**Task brief**
Pull out each line of the data below that contains the string "height".

* Begin Source data *

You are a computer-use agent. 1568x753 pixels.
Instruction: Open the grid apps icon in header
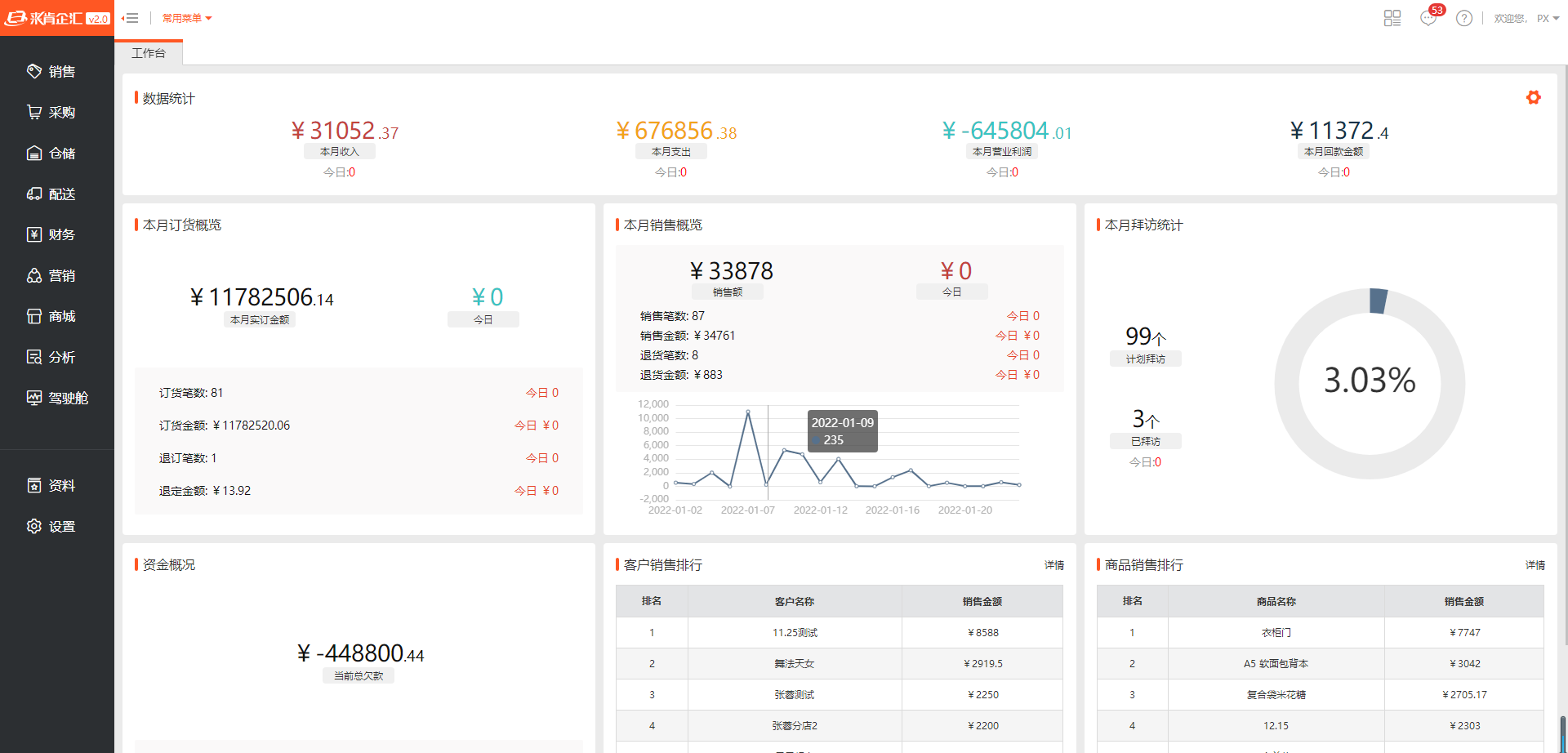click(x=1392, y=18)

* End Source data *
* Begin Source data *

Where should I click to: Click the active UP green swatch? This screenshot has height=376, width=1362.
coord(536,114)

* End Source data *
* Begin Source data *

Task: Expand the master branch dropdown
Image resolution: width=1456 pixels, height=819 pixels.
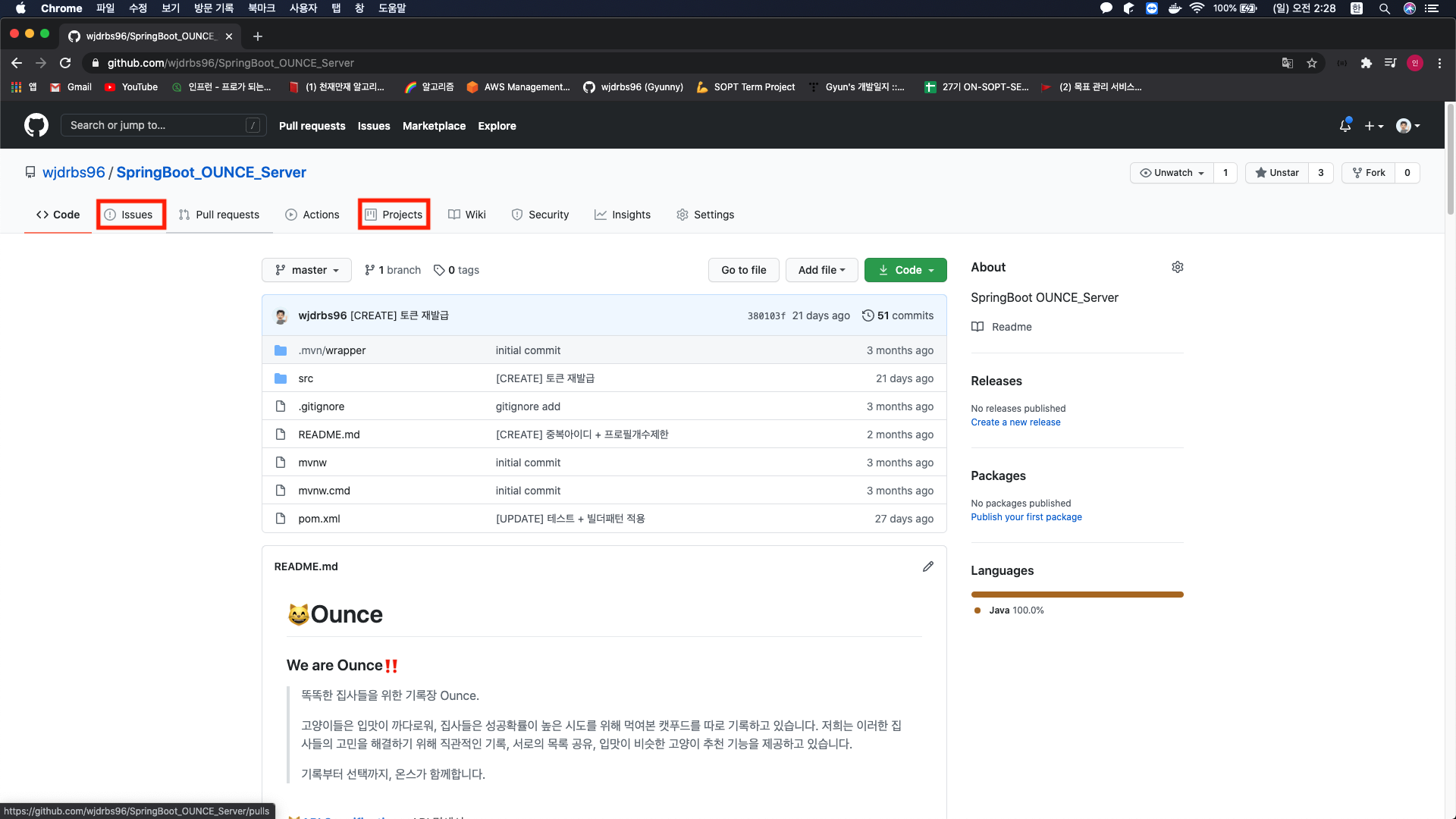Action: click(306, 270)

* End Source data *

**Solution to this exercise**
Where should I click to: Click the active UP green swatch? This screenshot has height=376, width=1362.
Image resolution: width=1456 pixels, height=819 pixels.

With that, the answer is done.